### WORK TASK
The entries below are to be written out exactly, with no images included.

Content starts

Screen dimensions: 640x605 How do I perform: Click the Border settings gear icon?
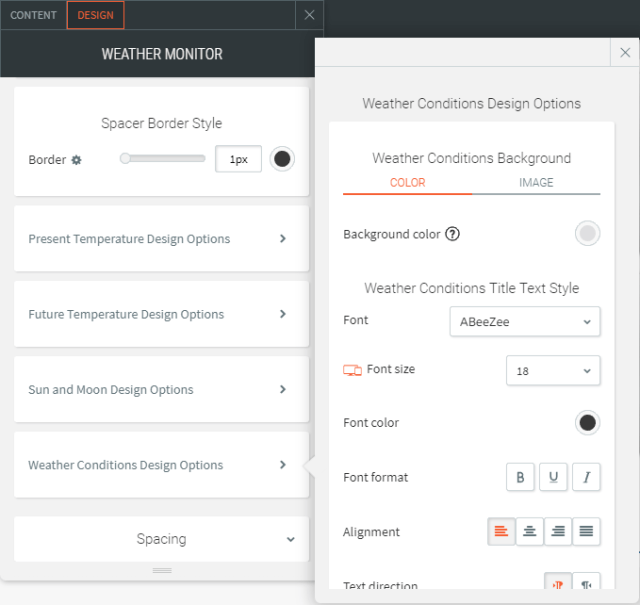click(x=76, y=160)
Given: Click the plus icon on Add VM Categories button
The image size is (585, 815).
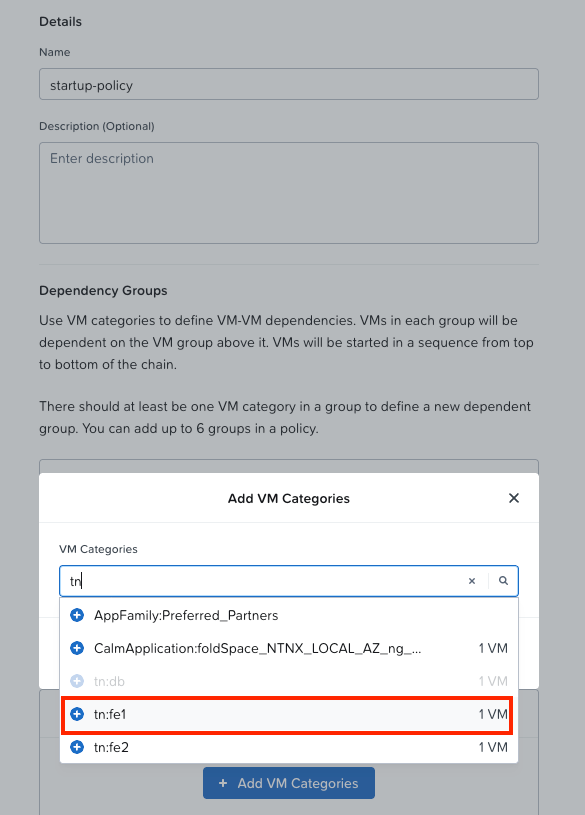Looking at the screenshot, I should (x=223, y=783).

Content ends

### RESPONSE TO THE TASK
Screen dimensions: 640x605 How do I perform: Click the Border settings gear icon?
click(x=76, y=160)
Given: Click the plus icon on Add VM Categories button
The image size is (585, 815).
Looking at the screenshot, I should (x=223, y=783).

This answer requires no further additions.